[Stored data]
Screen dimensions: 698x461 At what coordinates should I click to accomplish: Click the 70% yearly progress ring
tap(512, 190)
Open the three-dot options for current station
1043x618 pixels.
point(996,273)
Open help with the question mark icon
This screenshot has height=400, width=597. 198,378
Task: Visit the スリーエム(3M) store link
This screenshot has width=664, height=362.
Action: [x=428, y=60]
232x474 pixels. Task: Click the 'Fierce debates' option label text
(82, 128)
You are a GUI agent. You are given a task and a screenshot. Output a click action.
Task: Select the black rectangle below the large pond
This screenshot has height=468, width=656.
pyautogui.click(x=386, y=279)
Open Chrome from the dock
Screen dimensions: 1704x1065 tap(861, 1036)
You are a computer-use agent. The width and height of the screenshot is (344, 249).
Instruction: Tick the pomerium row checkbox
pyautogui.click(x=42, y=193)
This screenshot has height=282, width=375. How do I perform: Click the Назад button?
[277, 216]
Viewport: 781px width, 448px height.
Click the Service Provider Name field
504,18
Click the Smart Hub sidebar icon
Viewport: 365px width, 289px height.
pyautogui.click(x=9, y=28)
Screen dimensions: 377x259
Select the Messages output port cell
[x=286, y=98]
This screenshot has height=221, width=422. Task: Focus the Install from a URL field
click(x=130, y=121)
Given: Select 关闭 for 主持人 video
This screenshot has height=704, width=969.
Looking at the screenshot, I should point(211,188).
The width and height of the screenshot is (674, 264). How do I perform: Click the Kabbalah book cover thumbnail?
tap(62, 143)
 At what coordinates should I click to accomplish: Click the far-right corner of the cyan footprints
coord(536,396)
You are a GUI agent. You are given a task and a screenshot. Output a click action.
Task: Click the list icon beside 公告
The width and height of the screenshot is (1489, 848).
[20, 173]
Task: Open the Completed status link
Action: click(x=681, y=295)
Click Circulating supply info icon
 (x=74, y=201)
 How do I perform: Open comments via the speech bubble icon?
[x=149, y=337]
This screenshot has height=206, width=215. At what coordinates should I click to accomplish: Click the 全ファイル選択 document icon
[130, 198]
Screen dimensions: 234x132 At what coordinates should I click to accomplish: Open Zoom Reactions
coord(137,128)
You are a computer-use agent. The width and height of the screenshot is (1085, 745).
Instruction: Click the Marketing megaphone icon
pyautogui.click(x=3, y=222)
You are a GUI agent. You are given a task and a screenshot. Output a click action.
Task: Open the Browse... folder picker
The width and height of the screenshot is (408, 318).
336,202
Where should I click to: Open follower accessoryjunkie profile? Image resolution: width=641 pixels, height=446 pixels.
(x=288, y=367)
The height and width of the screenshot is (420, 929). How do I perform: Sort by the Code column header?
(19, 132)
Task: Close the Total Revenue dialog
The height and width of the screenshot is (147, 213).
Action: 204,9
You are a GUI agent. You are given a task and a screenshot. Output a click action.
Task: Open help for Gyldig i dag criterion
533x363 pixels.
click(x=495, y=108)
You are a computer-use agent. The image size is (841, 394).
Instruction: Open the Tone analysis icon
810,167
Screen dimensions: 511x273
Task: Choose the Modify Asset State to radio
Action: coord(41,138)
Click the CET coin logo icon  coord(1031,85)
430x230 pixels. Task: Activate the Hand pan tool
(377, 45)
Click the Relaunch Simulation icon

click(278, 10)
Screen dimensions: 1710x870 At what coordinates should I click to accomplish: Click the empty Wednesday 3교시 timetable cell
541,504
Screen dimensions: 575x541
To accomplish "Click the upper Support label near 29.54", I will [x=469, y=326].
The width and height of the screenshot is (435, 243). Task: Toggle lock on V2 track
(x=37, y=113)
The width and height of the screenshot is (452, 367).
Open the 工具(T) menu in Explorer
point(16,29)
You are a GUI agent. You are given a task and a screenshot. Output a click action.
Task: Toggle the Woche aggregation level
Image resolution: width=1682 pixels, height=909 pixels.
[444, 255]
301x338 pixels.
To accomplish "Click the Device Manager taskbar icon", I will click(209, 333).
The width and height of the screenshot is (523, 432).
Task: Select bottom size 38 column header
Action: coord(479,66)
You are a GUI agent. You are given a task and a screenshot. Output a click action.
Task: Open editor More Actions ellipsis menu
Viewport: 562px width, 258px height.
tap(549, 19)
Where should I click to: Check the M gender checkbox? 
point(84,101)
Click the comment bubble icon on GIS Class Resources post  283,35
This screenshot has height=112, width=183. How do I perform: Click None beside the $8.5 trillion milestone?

== Work order ==
Beginning with the line above that contains "Task: Click the list icon beside 公告", copy each line exactly up to and including the line that contains "Task: Close the Total Revenue dialog", and go no further.

== Written answer ==
Task: Click the list icon beside 公告
The width and height of the screenshot is (1489, 848).
[20, 173]
Task: Open the Completed status link
Action: click(x=681, y=295)
Click Circulating supply info icon
 (x=74, y=201)
 How do I perform: Open comments via the speech bubble icon?
[x=149, y=337]
This screenshot has height=206, width=215. At what coordinates should I click to accomplish: Click the 全ファイル選択 document icon
[130, 198]
Screen dimensions: 234x132 At what coordinates should I click to accomplish: Open Zoom Reactions
coord(137,128)
You are a computer-use agent. The width and height of the screenshot is (1085, 745).
Instruction: Click the Marketing megaphone icon
pyautogui.click(x=3, y=222)
You are a GUI agent. You are given a task and a screenshot. Output a click action.
Task: Open the Browse... folder picker
The width and height of the screenshot is (408, 318).
336,202
Where should I click to: Open follower accessoryjunkie profile? Image resolution: width=641 pixels, height=446 pixels.
(x=288, y=367)
The height and width of the screenshot is (420, 929). How do I perform: Sort by the Code column header?
(19, 132)
Task: Close the Total Revenue dialog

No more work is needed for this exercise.